Wednesday, 24 August 2022

MapGuide Site Administrator XSS security fix available

A security fix is now available for MapGuide Open Source.

This fix mitigates several XSS vulnerabilities reported in the MapGuide Site Administrator tool.

Download the fix here

To apply, simply extract the zip contents to the www/mapadmin folder of your MapGuide installation and overwrite all existing files.

This fix can be applied to the following versions of MapGuide Open Source:

  • 2.6.1
  • 3.0.0
  • 3.1.0
  • 3.1.1
  • 3.1.2
  • Any preview release of 4.0.0

Special thanks to Eitan Shav of mend.io who found and reported this vulnerability

Wednesday, 3 August 2022

Announcing: MapGuide Maestro 6.0m11

In the interest of getting back into the habit of releasing things again and to line up authoring expectations/experience for another upcoming MapGuide Open Source 4.0 preview release, here's a long overdue release of MapGuide Maestro. Here's a summary of what's changed since the last release (Wow! It really has been 4 years since the last one?)

MapGuide Open Source 4.0 authoring support

This release of Maestro takes advantage of features/capabilities introduced in the upcoming MapGuide Open Source 4.0. For all these demonstrated features, we assume you have the current Preview 3 release of MGOS 4.0 installed or newer.

A new Layer Definition resource template based on the v4.0.0 schema is now available.



What features/capabilities does this offer? A new toggle option to determine if QUERYMAPFEATURES requests that hit this layer should include bounding box information or not. When bounding box data is not included, client-side viewer tools like zooming to selection will not work due to the lack of this information.




The WMS metadata UI now has support for exposing or hiding the geometry field data from WMS GetFeatureInfo responses.

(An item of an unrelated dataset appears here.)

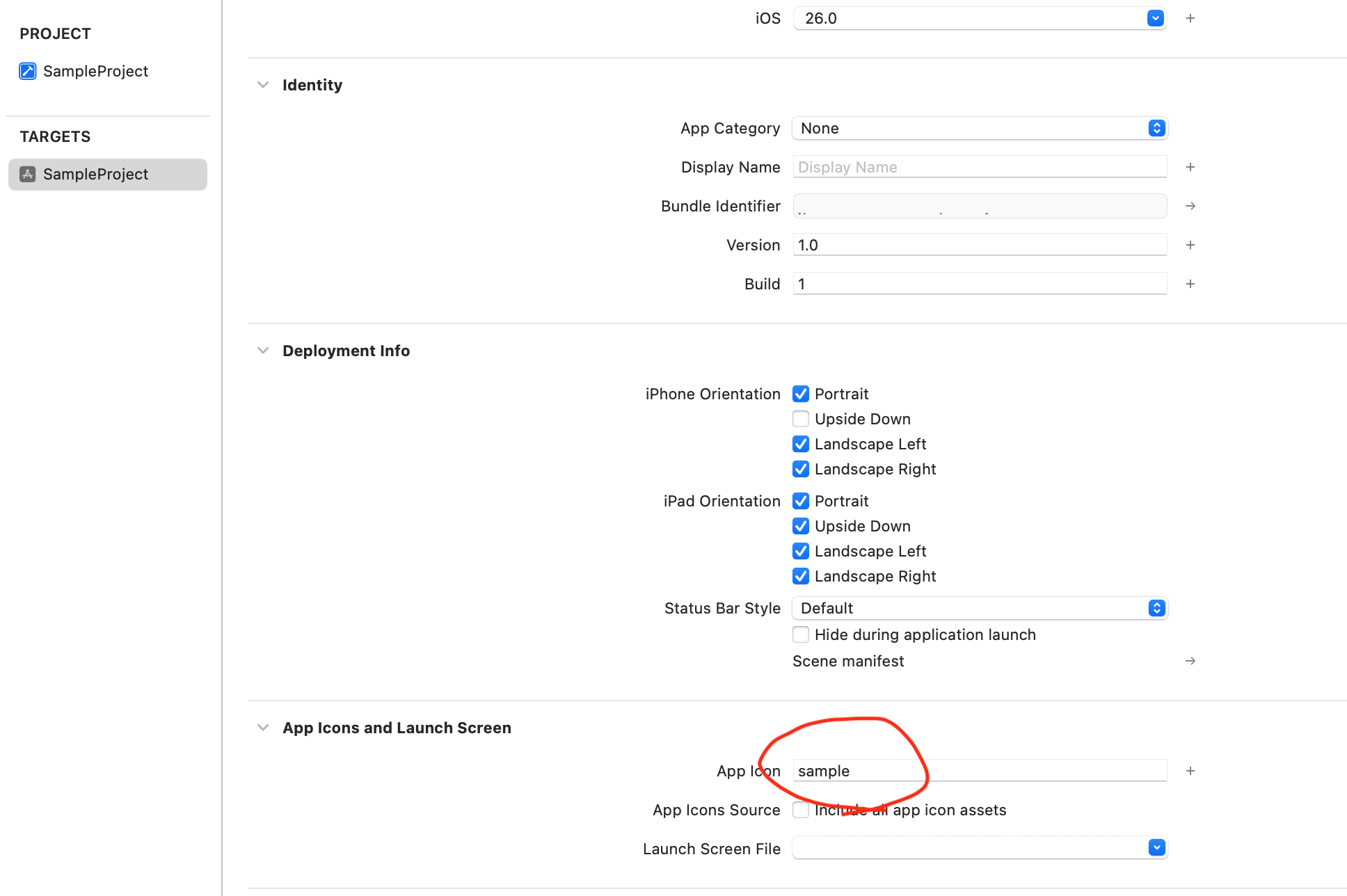Uncheck iPad Upside Down orientation

[x=801, y=526]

The basic label style editor finally has the missing support for editing advanced placement settings



MapGuide Open Source 4.0 introduced bulk coordinate transformation capabilities in the mapagent and Maestro will now take advantage of this feature for places in the UI that require transforming coordinates, such as setting the map extents for example



MapGuide Open Source 4.0 now also removes the restriction that you cannot CREATERUNTIMEMAP or MgMap.Create() a Map Definition that links to a XYZ tileset, so the Map Definition editor will no longer throw this warning and block you from linking to a XYZ tile set definition if you are connected to a MGOS 4.0 instance.


Notable UI Changes

Your published WFS and WMS layers are now visible as top-level nodes in the Site Explorer! This allows for quick visual verification that you have correctly applied the appropriate WFS/WMS publishing metadata to your Feature Source or Layer Definition.

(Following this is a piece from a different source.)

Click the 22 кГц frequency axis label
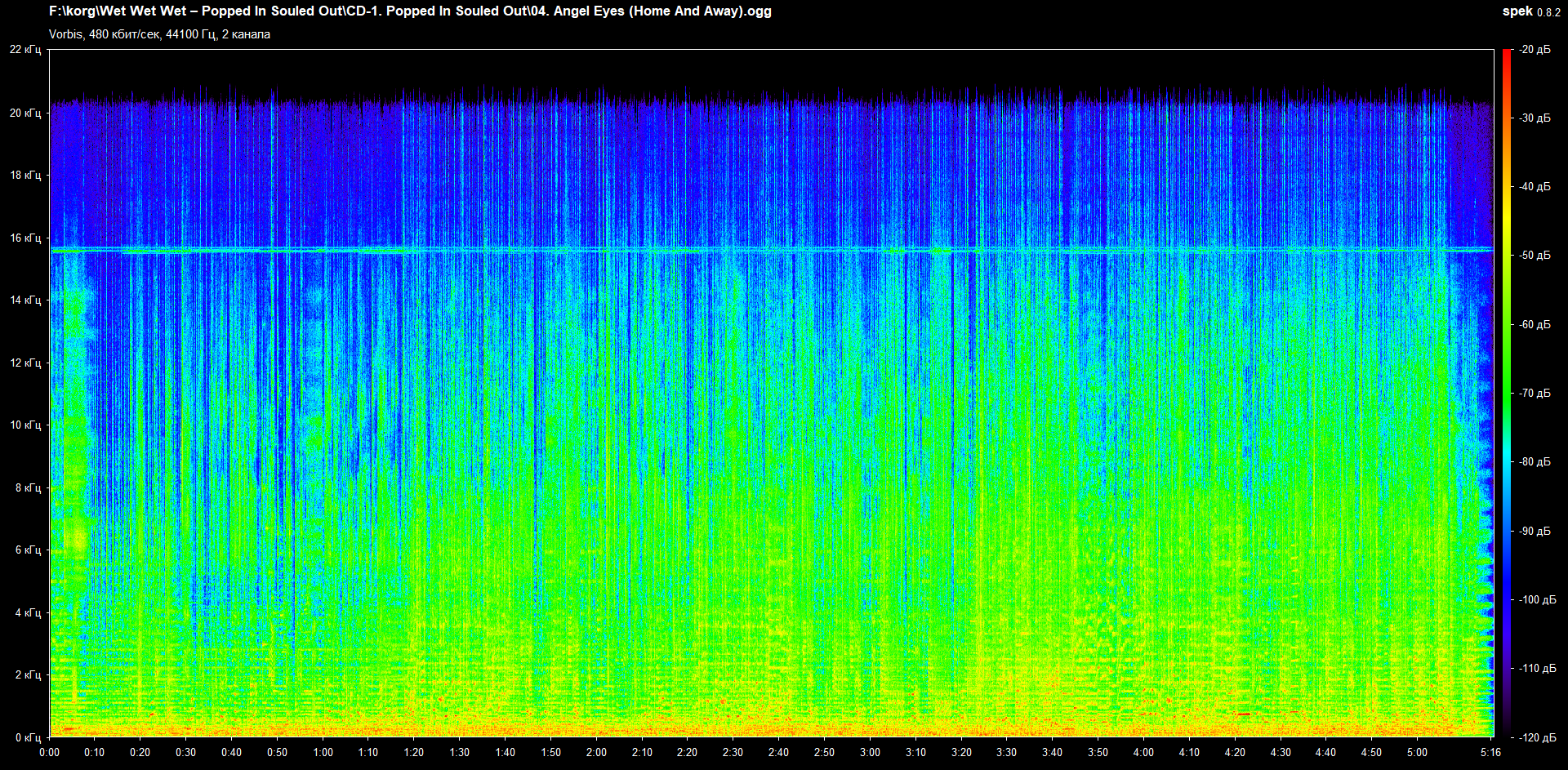 tap(25, 50)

These new nodes aren't just for show. For the published WMS layers, there are context menu actions to follow back to the source Layer Definition or for the more exciting option, the ability to preview this WMS layer through the new OpenLayers-driven content representation for WMS layers



The local map viewer component (used for local map previews) now has a panel to show selection attributes


MgCooker is no more. Replaced with MgTileSeeder

The venerable MgCooker tool for pre-seeding tilesets in MapGuide has been removed. MgTileSeeder is now the full replacement for MgCooker and is capable of more things than MgCooker (like being a generic XYZ tileset seeder). All existing Maestro UI integrations with the MgCooker tool have also been removed as a result.

Maestro API package is now SourceLink-enabled

If you use the Maestro API to build your own MapGuide client applications, the Maestro API nuget package is now built with SourceLink support meaning that when you go to a definition of any class/type of the Maestro API, you will now see the full source code of that class/type instead of the class/type outline from inferred .net metadata.

Similarly, when debugging you can now step into the source code for any method in the Maestro API!


To take advantage of SourceLink requires some small Visual Studio settings changes, which are covered in detail here.

Maestro is now a self-contained .net 6.0 windows application

Aside from being able to take advantage of the new capabilities and performance improvements of .net 6.0, the other upside of this move is that this means that you no longer have to download/install the .net Framework first before installing Maestro. Being a self-contained application means that the support files needed to run a .net 6.0 application are now included with the installer itself.